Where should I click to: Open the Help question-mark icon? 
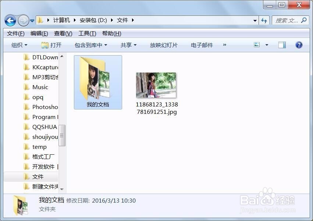click(x=299, y=45)
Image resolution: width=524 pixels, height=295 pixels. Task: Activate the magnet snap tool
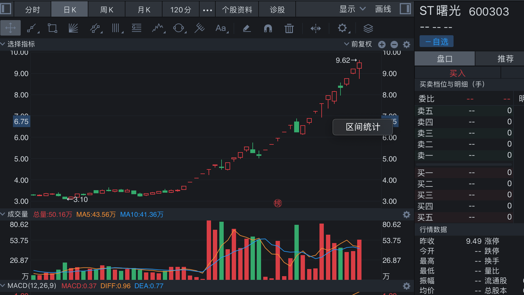pos(268,28)
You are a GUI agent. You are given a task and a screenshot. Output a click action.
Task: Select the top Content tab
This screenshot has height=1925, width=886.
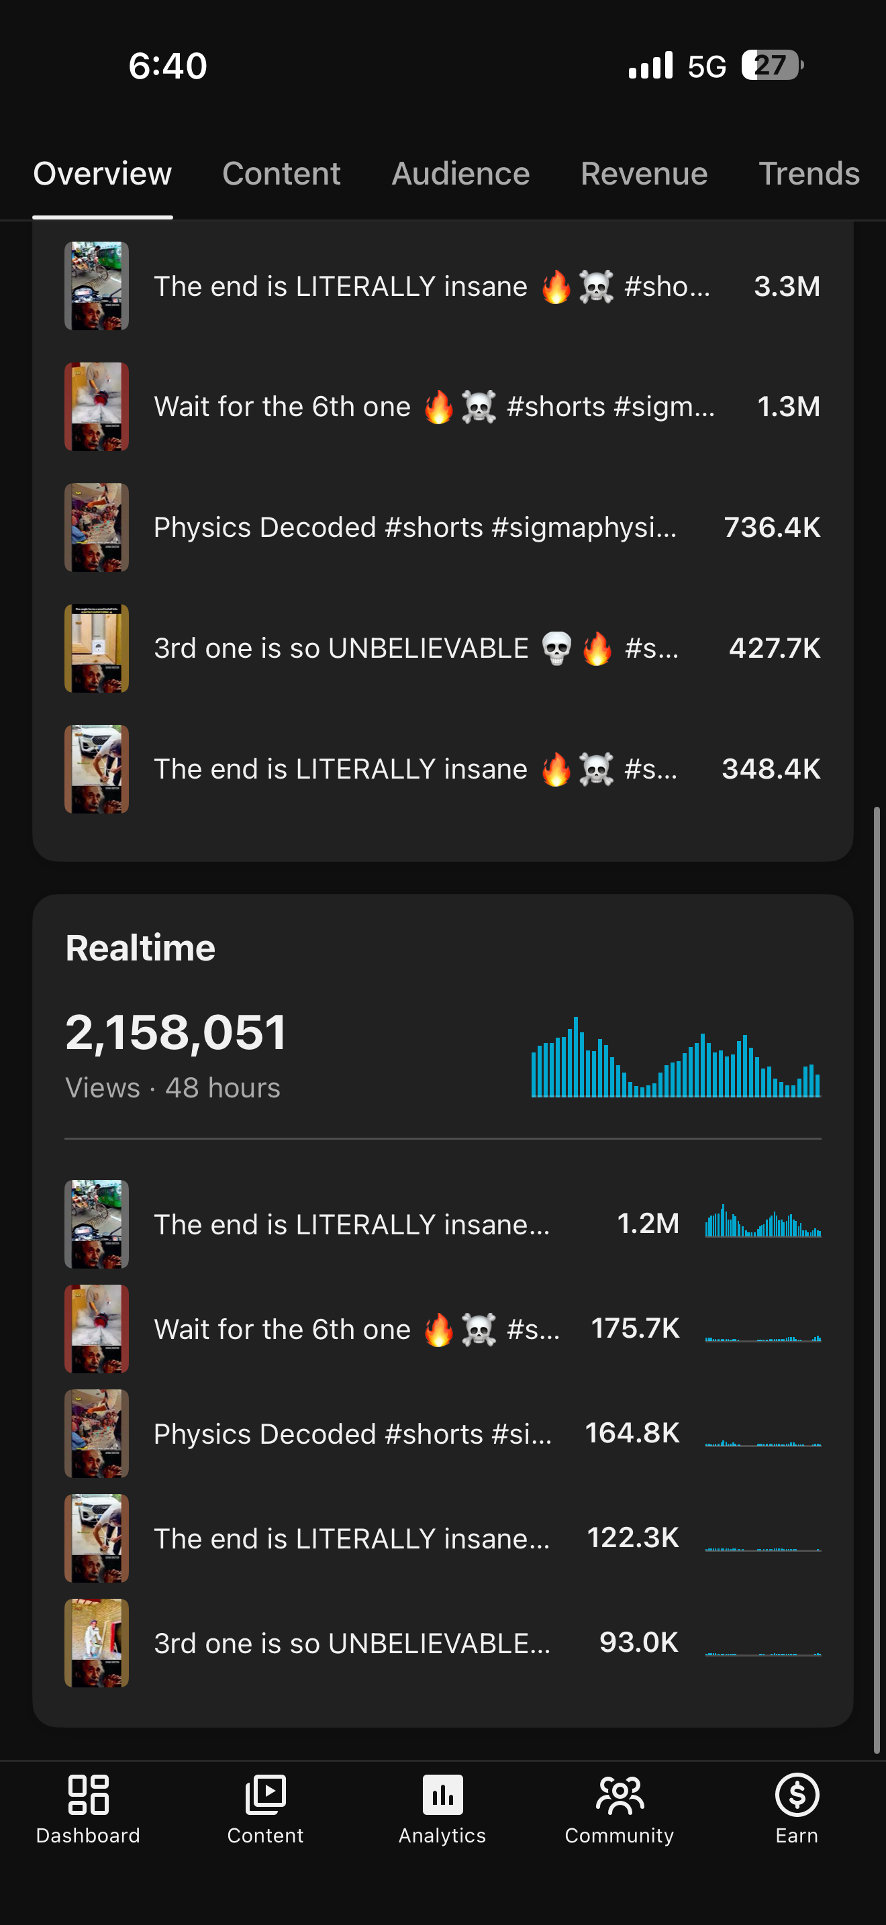282,173
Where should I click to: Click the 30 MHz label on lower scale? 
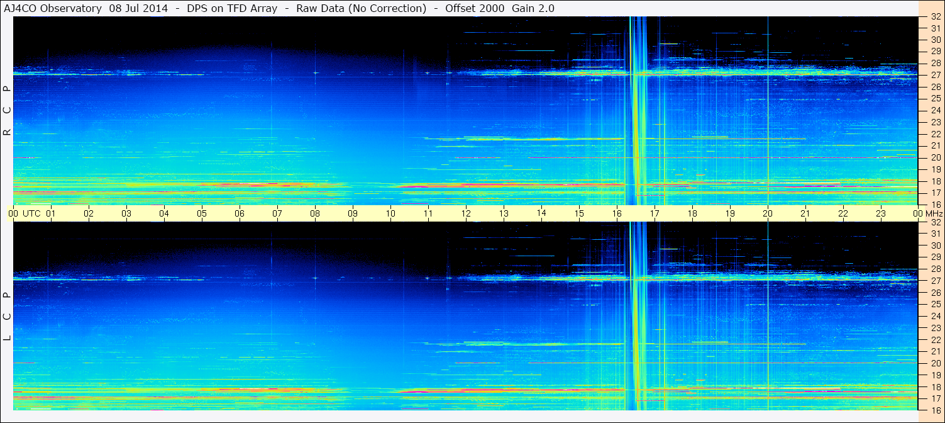pyautogui.click(x=935, y=245)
++++
[Assignment] With the pictures left out, output exactly the lines from the one with "Task: Select the top Content tab" through the end of the listing above, both ends included.

[Task response]
Task: Select the top Content tab
This screenshot has height=1925, width=886.
282,173
Where should I click to: Click the 30 MHz label on lower scale? 
pyautogui.click(x=935, y=245)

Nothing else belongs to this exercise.